I'm Only Building Dead Simple Apps From Now On

I opened Bloons TD to play a quick round and closed it without playing. Four modals appeared before I could see the homescreen. From now on, my apps do one thing.

· · 6 min read

I opened Bloons TD the other day to play a quick round.

The screen was wall to wall buttons. A daily challenge banner. A season pass popup. A currency reward I had to claim. A new event I had to dismiss. Then another modal selling me an upgrade pack. By the time I was looking at the actual map, I had tapped six things I did not want to tap.

I closed the app without playing.

It is a tower defense game. I wanted to place towers and pop bloons. That used to be the whole loop. Now the loop is wrapped in five other loops, and the original one is somewhere down inside, waiting for me to dig it up.

This is not a Bloons problem. This is every app I open.

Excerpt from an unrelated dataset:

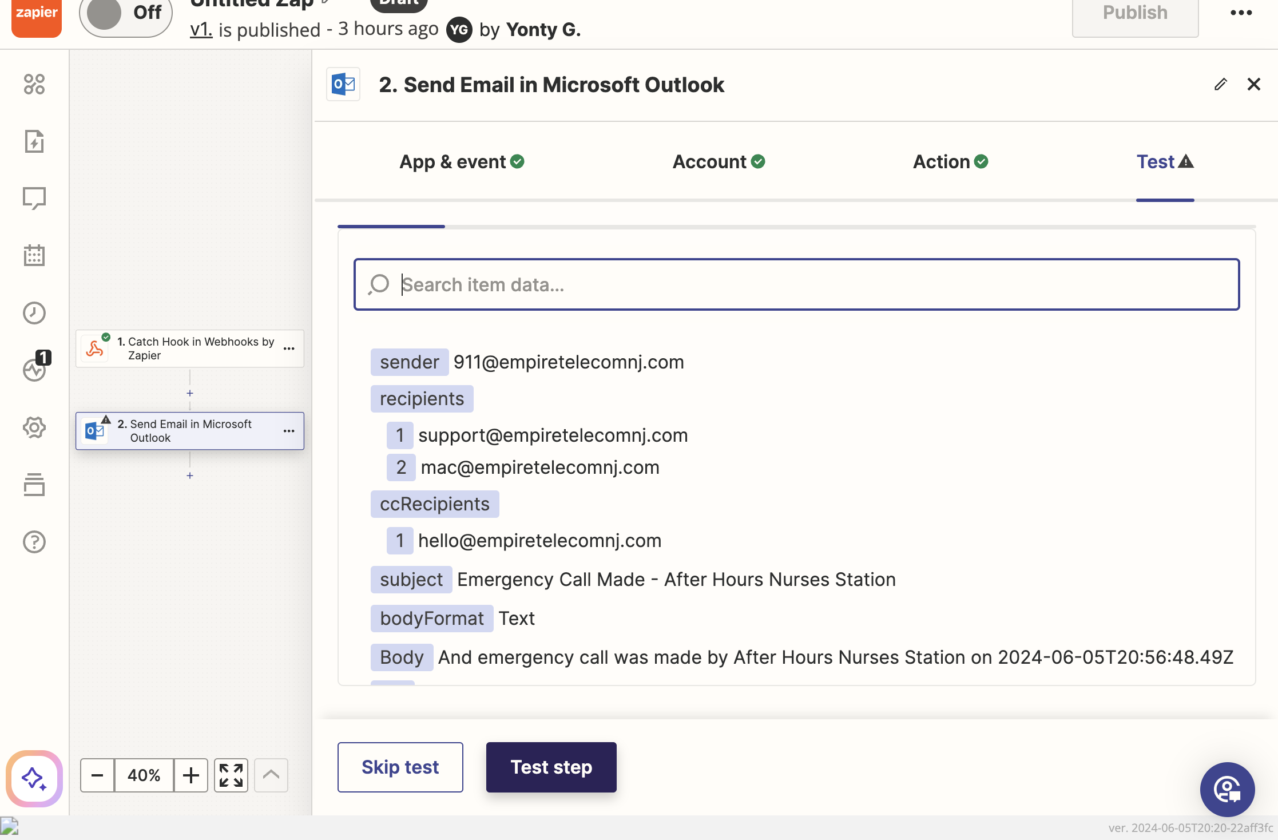Switch to the App & event tab
This screenshot has height=840, width=1278.
point(461,162)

The job to be done is three taps deep

Pick any app on your phone right now. Open it. Count how many things appear before you can do the thing you opened the app to do.

Banking app: a promo carousel about a new credit card before the balance. Streaming app: three rows of recommendations before search. Food delivery: a wall of paid placement before the restaurants you usually order from. Social app: a story tray, a creator subscription pitch, an explore feed, a “see what your friends are up to” prompt.

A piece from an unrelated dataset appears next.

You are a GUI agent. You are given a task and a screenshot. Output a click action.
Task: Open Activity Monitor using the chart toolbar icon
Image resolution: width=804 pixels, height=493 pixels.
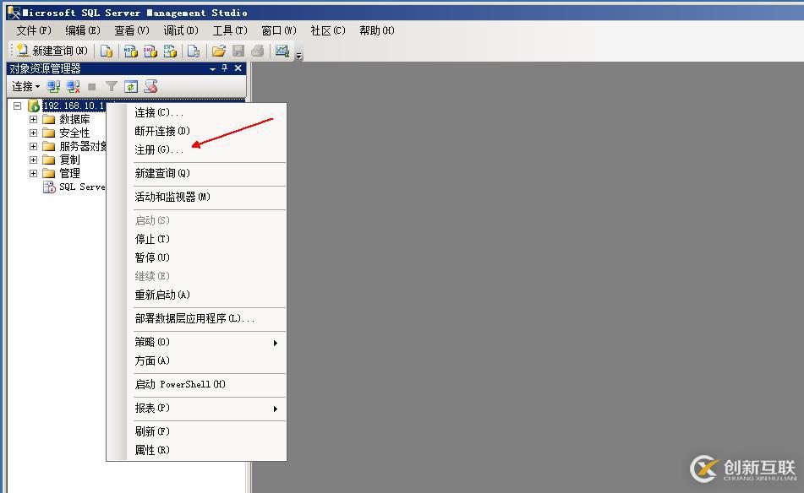(282, 51)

The actual product is buried. The shell around it has eaten the product.

I do not think the people who built these apps are bad at their jobs. I think the framing has rotted out from under them. Engagement is the metric, not job-completed. So every quarter another team gets staffed, another OKR gets set, another ribbon of UI gets added on top. Nobody is paid to remove anything. The apps grow rings like trees.

What I am going to do about it on my end

I cannot fix Bloons TD. I can fix what I ship.

From now on, every app I build does exactly one thing. No accounts. No settings screens. No in-app upsells. No notifications. No “while you’re here, why don’t you also.” If a feature does not make the core thing better, it does not ship. If the second feature is not strictly necessary, the app stays a one-feature app.

I already have one of these in the App Store and I like the way it feels.

Mic to Clipboard is my dead simple iOS app. One screen. One button. You tap it, you talk, and your words land in your clipboard. Paste them anywhere. There are no settings. There is no account. There is no history view. There is no premium tier. The whole app is the thing it does.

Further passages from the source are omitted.